= Task brief =
Go through the data below line by line. Give only the number of lines that contain "computer".

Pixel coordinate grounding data
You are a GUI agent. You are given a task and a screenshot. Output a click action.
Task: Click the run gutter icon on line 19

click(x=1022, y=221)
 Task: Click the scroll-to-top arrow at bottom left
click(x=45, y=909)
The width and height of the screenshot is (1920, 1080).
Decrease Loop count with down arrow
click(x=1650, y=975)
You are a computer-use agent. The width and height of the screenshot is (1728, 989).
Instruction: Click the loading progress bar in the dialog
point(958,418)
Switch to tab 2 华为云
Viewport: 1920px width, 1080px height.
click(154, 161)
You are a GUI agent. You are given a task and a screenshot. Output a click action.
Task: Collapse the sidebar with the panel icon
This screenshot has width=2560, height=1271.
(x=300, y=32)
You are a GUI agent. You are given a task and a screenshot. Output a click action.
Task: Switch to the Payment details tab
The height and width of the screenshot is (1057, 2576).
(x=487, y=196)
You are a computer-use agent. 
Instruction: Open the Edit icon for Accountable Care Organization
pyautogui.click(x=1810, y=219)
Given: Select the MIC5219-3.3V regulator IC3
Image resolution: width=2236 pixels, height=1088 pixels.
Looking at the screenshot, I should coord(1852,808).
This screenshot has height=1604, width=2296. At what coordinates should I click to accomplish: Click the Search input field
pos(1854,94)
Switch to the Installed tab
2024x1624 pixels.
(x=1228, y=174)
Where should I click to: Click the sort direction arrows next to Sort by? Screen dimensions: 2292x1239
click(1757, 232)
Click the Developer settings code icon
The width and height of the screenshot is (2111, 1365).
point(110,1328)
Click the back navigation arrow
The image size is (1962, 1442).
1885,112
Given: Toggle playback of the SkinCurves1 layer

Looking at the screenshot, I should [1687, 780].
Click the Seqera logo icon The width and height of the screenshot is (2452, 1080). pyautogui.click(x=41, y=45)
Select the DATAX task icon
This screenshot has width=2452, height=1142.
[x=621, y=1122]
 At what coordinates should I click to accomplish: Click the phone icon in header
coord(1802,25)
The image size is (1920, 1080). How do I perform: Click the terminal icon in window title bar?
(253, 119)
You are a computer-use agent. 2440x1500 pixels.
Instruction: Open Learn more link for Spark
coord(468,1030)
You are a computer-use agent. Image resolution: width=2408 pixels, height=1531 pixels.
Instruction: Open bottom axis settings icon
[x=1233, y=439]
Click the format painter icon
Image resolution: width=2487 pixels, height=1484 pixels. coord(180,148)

= Result for this task =
4